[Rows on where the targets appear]
## Begin

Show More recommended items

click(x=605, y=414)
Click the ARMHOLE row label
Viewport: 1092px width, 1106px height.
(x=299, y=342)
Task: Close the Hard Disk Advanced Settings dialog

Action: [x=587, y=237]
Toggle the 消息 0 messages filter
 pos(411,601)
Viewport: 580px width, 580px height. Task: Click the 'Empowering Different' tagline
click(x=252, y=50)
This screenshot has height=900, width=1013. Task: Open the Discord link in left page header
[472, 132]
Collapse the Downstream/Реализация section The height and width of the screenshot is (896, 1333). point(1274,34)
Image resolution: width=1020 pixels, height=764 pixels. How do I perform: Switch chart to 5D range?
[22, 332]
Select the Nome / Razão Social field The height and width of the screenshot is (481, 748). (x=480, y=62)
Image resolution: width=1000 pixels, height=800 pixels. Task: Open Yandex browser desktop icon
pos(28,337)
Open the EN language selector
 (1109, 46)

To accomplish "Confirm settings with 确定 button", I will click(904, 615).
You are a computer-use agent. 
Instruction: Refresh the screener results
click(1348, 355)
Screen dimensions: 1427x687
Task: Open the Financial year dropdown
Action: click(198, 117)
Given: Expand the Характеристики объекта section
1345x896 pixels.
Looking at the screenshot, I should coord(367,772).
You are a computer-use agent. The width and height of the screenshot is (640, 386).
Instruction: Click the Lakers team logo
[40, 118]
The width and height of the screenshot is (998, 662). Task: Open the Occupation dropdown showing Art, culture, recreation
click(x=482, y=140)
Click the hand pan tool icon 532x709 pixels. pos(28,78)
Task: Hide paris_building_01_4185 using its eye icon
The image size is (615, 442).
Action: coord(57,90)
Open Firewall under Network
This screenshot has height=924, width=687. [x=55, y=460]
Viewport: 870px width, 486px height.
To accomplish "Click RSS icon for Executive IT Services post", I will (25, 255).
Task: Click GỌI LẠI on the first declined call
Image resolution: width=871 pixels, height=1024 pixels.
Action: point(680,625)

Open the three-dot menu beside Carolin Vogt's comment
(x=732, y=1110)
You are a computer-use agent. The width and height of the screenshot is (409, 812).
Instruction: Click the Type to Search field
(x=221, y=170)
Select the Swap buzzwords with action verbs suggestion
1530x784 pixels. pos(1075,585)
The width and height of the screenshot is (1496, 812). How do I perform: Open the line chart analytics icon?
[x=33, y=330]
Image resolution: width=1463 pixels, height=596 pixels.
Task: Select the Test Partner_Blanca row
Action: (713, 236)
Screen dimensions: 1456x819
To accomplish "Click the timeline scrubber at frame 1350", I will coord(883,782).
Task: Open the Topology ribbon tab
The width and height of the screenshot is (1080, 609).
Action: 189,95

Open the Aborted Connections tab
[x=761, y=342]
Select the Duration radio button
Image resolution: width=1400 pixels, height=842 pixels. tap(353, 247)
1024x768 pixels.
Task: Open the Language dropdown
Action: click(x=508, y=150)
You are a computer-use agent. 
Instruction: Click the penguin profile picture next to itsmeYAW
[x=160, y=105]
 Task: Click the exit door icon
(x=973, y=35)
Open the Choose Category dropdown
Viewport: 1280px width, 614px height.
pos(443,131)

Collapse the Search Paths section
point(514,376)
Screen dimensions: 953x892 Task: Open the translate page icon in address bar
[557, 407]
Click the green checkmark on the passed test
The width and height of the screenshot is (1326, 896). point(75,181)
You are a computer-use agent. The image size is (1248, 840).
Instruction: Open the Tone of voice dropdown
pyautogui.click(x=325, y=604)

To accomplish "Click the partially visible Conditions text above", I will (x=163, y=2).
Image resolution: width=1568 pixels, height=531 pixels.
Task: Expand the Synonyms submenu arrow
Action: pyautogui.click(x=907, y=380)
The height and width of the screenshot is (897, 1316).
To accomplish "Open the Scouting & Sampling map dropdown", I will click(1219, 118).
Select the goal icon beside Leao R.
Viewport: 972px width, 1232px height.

## End

Given task
Please output the material above word for word, starting at its first line and ending at the line that contains "(x=732, y=1110)", with both of those lines included.

Worked answer
Show More recommended items

click(x=605, y=414)
Click the ARMHOLE row label
Viewport: 1092px width, 1106px height.
(x=299, y=342)
Task: Close the Hard Disk Advanced Settings dialog

Action: [x=587, y=237]
Toggle the 消息 0 messages filter
 pos(411,601)
Viewport: 580px width, 580px height. Task: Click the 'Empowering Different' tagline
click(x=252, y=50)
This screenshot has height=900, width=1013. Task: Open the Discord link in left page header
[472, 132]
Collapse the Downstream/Реализация section The height and width of the screenshot is (896, 1333). point(1274,34)
Image resolution: width=1020 pixels, height=764 pixels. How do I perform: Switch chart to 5D range?
[22, 332]
Select the Nome / Razão Social field The height and width of the screenshot is (481, 748). (x=480, y=62)
Image resolution: width=1000 pixels, height=800 pixels. Task: Open Yandex browser desktop icon
pos(28,337)
Open the EN language selector
 (1109, 46)

To accomplish "Confirm settings with 确定 button", I will click(904, 615).
You are a computer-use agent. 
Instruction: Refresh the screener results
click(1348, 355)
Screen dimensions: 1427x687
Task: Open the Financial year dropdown
Action: click(198, 117)
Given: Expand the Характеристики объекта section
1345x896 pixels.
Looking at the screenshot, I should coord(367,772).
You are a computer-use agent. The width and height of the screenshot is (640, 386).
Instruction: Click the Lakers team logo
[40, 118]
The width and height of the screenshot is (998, 662). Task: Open the Occupation dropdown showing Art, culture, recreation
click(x=482, y=140)
Click the hand pan tool icon 532x709 pixels. pos(28,78)
Task: Hide paris_building_01_4185 using its eye icon
The image size is (615, 442).
Action: coord(57,90)
Open Firewall under Network
This screenshot has height=924, width=687. [x=55, y=460]
Viewport: 870px width, 486px height.
To accomplish "Click RSS icon for Executive IT Services post", I will (25, 255).
Task: Click GỌI LẠI on the first declined call
Image resolution: width=871 pixels, height=1024 pixels.
Action: point(680,625)

Open the three-dot menu beside Carolin Vogt's comment
(x=732, y=1110)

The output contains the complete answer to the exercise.